◆ Your goal
Write out the data exactly, every line included.

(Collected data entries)
◆ ◆ ◆ ◆

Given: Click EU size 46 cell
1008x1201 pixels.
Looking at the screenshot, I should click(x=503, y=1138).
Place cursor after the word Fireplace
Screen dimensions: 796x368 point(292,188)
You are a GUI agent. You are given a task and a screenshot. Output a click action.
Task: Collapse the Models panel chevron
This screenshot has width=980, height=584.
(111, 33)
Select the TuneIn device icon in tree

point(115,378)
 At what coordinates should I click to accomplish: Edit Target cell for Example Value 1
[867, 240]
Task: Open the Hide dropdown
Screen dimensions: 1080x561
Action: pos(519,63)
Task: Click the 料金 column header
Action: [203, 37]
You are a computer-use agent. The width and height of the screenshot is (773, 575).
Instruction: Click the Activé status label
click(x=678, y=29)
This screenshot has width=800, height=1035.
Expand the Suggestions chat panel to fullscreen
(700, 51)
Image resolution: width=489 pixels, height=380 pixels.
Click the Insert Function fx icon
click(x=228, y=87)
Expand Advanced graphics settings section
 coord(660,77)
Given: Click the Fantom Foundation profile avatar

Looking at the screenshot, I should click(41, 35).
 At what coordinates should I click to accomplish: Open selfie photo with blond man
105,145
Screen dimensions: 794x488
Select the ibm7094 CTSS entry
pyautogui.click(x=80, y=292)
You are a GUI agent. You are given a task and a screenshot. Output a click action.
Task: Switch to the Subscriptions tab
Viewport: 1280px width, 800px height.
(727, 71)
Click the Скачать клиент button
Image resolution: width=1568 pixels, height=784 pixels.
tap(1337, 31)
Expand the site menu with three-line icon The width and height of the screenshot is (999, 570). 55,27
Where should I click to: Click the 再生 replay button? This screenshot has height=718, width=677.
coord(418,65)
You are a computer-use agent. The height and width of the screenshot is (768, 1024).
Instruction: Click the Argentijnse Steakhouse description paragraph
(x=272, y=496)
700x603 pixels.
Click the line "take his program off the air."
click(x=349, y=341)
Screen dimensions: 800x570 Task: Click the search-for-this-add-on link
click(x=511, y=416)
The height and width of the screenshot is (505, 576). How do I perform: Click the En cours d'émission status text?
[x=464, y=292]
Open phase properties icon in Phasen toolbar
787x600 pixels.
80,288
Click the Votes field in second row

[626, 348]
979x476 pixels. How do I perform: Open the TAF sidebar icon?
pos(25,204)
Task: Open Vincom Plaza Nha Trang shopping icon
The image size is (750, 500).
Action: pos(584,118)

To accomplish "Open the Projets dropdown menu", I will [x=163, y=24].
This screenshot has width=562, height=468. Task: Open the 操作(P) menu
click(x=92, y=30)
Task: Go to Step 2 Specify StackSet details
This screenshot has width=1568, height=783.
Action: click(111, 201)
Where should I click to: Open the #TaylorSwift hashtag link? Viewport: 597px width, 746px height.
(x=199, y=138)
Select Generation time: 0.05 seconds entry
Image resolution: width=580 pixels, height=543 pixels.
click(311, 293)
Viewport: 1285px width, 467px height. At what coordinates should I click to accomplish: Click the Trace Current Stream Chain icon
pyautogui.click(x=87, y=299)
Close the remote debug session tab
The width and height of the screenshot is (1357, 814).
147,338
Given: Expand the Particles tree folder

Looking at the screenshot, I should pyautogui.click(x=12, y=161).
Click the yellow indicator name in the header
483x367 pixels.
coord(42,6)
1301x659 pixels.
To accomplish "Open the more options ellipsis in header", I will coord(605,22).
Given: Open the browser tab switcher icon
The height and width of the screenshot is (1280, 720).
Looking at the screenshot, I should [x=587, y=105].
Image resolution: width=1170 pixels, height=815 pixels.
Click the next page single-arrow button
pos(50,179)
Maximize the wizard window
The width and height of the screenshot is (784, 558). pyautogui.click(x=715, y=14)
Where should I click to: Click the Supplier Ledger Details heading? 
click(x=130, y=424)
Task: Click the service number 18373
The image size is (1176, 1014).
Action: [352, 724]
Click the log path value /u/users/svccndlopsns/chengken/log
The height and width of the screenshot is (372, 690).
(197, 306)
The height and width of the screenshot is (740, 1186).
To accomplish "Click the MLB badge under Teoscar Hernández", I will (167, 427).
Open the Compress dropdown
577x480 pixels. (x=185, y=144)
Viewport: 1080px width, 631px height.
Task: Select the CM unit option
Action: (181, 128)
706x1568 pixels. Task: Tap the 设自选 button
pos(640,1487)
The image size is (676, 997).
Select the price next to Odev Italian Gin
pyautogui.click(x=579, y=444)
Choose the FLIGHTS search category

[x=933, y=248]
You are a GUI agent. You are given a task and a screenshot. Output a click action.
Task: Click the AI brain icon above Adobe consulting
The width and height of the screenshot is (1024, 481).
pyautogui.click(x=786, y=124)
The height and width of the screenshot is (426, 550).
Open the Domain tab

◆ ◆ ◆ ◆

◆ Exercise result
Given: Click EU size 46 cell
1008x1201 pixels.
Looking at the screenshot, I should click(x=503, y=1138).
Place cursor after the word Fireplace
Screen dimensions: 796x368 point(292,188)
You are a GUI agent. You are given a task and a screenshot. Output a click action.
Task: Collapse the Models panel chevron
This screenshot has width=980, height=584.
(111, 33)
Select the TuneIn device icon in tree

point(115,378)
 At what coordinates should I click to accomplish: Edit Target cell for Example Value 1
[867, 240]
Task: Open the Hide dropdown
Screen dimensions: 1080x561
Action: pos(519,63)
Task: Click the 料金 column header
Action: [203, 37]
You are a computer-use agent. The width and height of the screenshot is (773, 575).
Instruction: Click the Activé status label
click(x=678, y=29)
This screenshot has width=800, height=1035.
Expand the Suggestions chat panel to fullscreen
(700, 51)
Image resolution: width=489 pixels, height=380 pixels.
Click the Insert Function fx icon
click(x=228, y=87)
Expand Advanced graphics settings section
 coord(660,77)
Given: Click the Fantom Foundation profile avatar

Looking at the screenshot, I should click(41, 35).
 At what coordinates should I click to accomplish: Open selfie photo with blond man
105,145
Screen dimensions: 794x488
Select the ibm7094 CTSS entry
pyautogui.click(x=80, y=292)
You are a GUI agent. You are given a task and a screenshot. Output a click action.
Task: Switch to the Subscriptions tab
Viewport: 1280px width, 800px height.
(727, 71)
Click the Скачать клиент button
Image resolution: width=1568 pixels, height=784 pixels.
tap(1337, 31)
Expand the site menu with three-line icon The width and height of the screenshot is (999, 570). 55,27
Where should I click to: Click the 再生 replay button? This screenshot has height=718, width=677.
coord(418,65)
You are a computer-use agent. The height and width of the screenshot is (768, 1024).
Instruction: Click the Argentijnse Steakhouse description paragraph
(x=272, y=496)
700x603 pixels.
Click the line "take his program off the air."
click(x=349, y=341)
Screen dimensions: 800x570 Task: Click the search-for-this-add-on link
click(x=511, y=416)
The height and width of the screenshot is (505, 576). How do I perform: Click the En cours d'émission status text?
[x=464, y=292]
Open phase properties icon in Phasen toolbar
787x600 pixels.
80,288
Click the Votes field in second row

[626, 348]
979x476 pixels. How do I perform: Open the TAF sidebar icon?
pos(25,204)
Task: Open Vincom Plaza Nha Trang shopping icon
The image size is (750, 500).
Action: pos(584,118)

To accomplish "Open the Projets dropdown menu", I will [x=163, y=24].
This screenshot has width=562, height=468. Task: Open the 操作(P) menu
click(x=92, y=30)
Task: Go to Step 2 Specify StackSet details
This screenshot has width=1568, height=783.
Action: click(111, 201)
Where should I click to: Open the #TaylorSwift hashtag link? Viewport: 597px width, 746px height.
(x=199, y=138)
Select Generation time: 0.05 seconds entry
Image resolution: width=580 pixels, height=543 pixels.
click(311, 293)
Viewport: 1285px width, 467px height. At what coordinates should I click to accomplish: Click the Trace Current Stream Chain icon
pyautogui.click(x=87, y=299)
Close the remote debug session tab
The width and height of the screenshot is (1357, 814).
147,338
Given: Expand the Particles tree folder

Looking at the screenshot, I should pyautogui.click(x=12, y=161).
Click the yellow indicator name in the header
483x367 pixels.
coord(42,6)
1301x659 pixels.
To accomplish "Open the more options ellipsis in header", I will coord(605,22).
Given: Open the browser tab switcher icon
The height and width of the screenshot is (1280, 720).
Looking at the screenshot, I should [x=587, y=105].
Image resolution: width=1170 pixels, height=815 pixels.
Click the next page single-arrow button
pos(50,179)
Maximize the wizard window
The width and height of the screenshot is (784, 558). pyautogui.click(x=715, y=14)
Where should I click to: Click the Supplier Ledger Details heading? 
click(x=130, y=424)
Task: Click the service number 18373
The image size is (1176, 1014).
Action: [352, 724]
Click the log path value /u/users/svccndlopsns/chengken/log
The height and width of the screenshot is (372, 690).
(197, 306)
The height and width of the screenshot is (740, 1186).
To accomplish "Click the MLB badge under Teoscar Hernández", I will (167, 427).
Open the Compress dropdown
577x480 pixels. (x=185, y=144)
Viewport: 1080px width, 631px height.
Task: Select the CM unit option
Action: (181, 128)
706x1568 pixels. Task: Tap the 设自选 button
pos(640,1487)
The image size is (676, 997).
Select the price next to Odev Italian Gin
pyautogui.click(x=579, y=444)
Choose the FLIGHTS search category

[x=933, y=248]
You are a GUI agent. You are given a task and a screenshot. Output a click action.
Task: Click the AI brain icon above Adobe consulting
The width and height of the screenshot is (1024, 481).
pyautogui.click(x=786, y=124)
The height and width of the screenshot is (426, 550).
Open the Domain tab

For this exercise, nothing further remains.